Leading KeyLeaf in a New Direction: An interview with KeyLeaf President and CEO Dale Kelly

On February 12, 2019, ingredient maker POS Bio Sciences announced it was pivoting away from applied contract R&D work to producing finished plant-derived ingredients under the new name, KeyLeaf.  KeyLeaf’s President and CEO Dale Kelly comments on the rebrand and the company’s new direction.

What prompted the company’s rebranding and shift in business model?

When we took the company private in 2013, we recognized that it would be very difficult to run a business doing contract R&D only, so we started down the road of creating our own ingredients based on what we learned over 40 years of R&D work.  We started to do internal R&D to develop other ingredients and we began to consider other businesses that we could spin out from the company.  We finally reached a point where we realized the need to rebrand and we renamed ourselves “KeyLeaf”.

Does the new company, KeyLeaf, still do contract R&D?

Yes, but we’re more selective now with whom we work.  In many cases, rather than trying to do all the manufacturing ourselves, we’re now partnering with R&D groups who are looking for someone to take their ingredients to a commercial level, which is our expertise.  Also, when we find companies that already have brands established where our ingredient works well, then we’ll obviously make the smart choice and partner with them. We are able to scale up from bench top to commercial production under one roof, that’s unique and rare in our industry.

What do you believe sets KeyLeaf apart from other ingredient manufacturers?

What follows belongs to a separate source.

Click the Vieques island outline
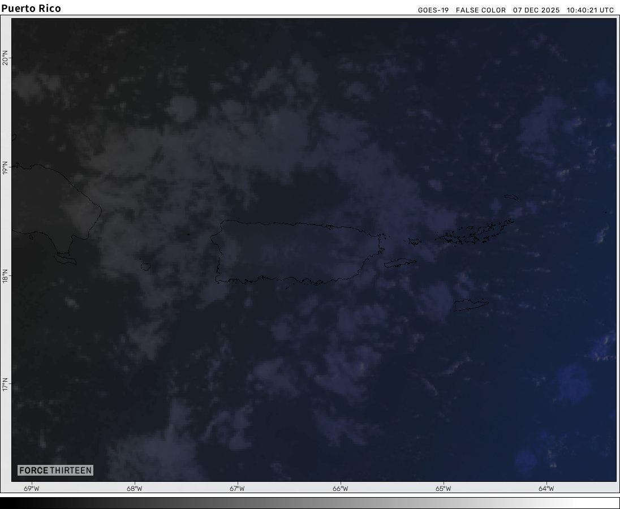coord(400,262)

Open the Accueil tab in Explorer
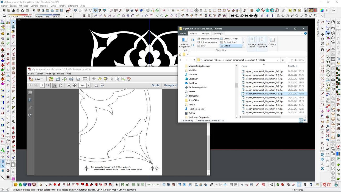pyautogui.click(x=193, y=34)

Because we’ve worked with plant materials from all over the world for nearly 5 decades and have amassed a huge database of plant-derived compounds, we often have some of the best ideas about how to take a particular ingredient from one plant and marry it with an ingredient from another plant to bring about a novel combined ingredient for use in a beverage or in an edible.  And thanks to our artificial intelligence machine learning program, “Big Data”, we can combine two plant ingredients in a computerized model that tells us exactly the kind of ingredient that will evolve, and we can accomplish this without spending the money and time to do development in the lab or in a pilot plant.  We feel that we are very unique in that respect.  There aren’t many companies around the world that have a database that’s as robust as ours.  The whole area of machine learning and artificial intelligence for ingredient development has come of age for us.

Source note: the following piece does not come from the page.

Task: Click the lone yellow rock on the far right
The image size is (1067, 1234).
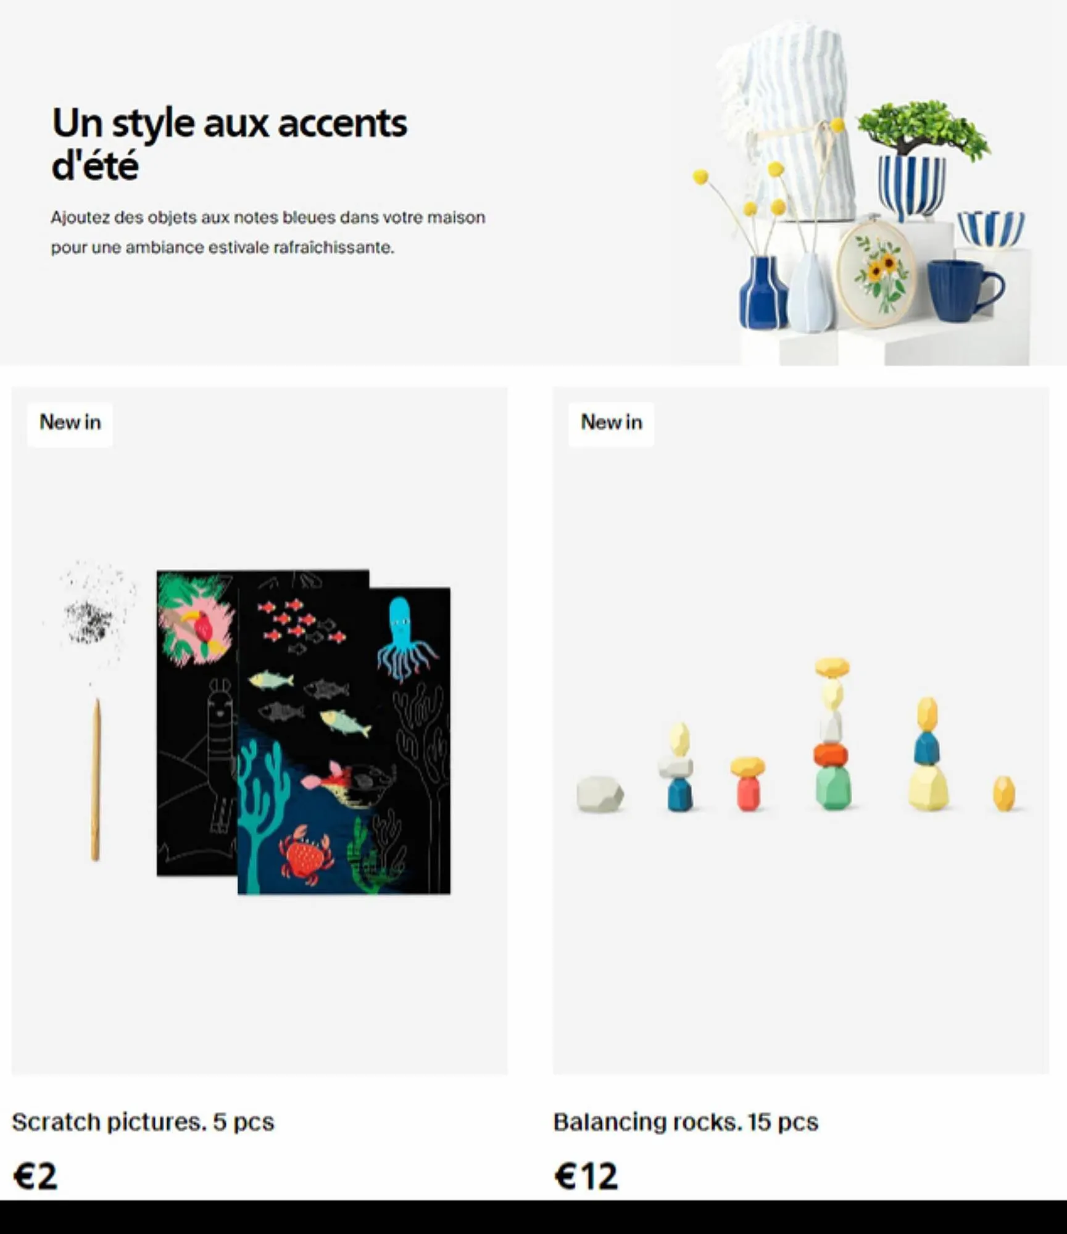Action: coord(1004,793)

What kinds of new ingredients can we expect to see from KeyLeaf in the near term?

We have a number of ingredients in development at the moment.  One is an MCT hemp product that will be in a microencapsulated powder form, and there are applications in various industries for it.  We are in the market with our basic DHA and EPA oils and emulsions, and we’re currently building a product line that incorporates algal DHA with hemp-derived CBD.  I believe before 2019 ends we’ll be in the market with our first product combining those two ingredients.

Plant-based DHA algal oil made by your subsidiary, Algarithm, has quickly found its way into Ritual’s vegan Essentials for Women vitamin line, Virun’s O3 Omega Smoothie line, and Good Catch’s line of fishless seafood.  How do you account for the oil’s incredible acceptance by the natural food, beverage, and nutritional supplement industries?

Being in business for 40 years means we have a lot of very unique manufacturing knowhow.  The reason our ingredients stand out against our competitors’ is because we have developed tweaks for compounds like the omegas, where there is a concern about fishy aftertaste.  Our omegas have NO fishy aftertaste. Potential clients that comparison tested our algal oil to our competitors’ algal oil chose to become our clients in virtually every case.

Looking ahead 5 years from now, where do you see KeyLeaf as a player in the plant-based ingredient space?

KeyLeaf will continue to be an industry leader, as it has been for the past 4 decades, maintaining it’s dominance in the processing of plant-based proteins and oils while making ingredients for a healthier world.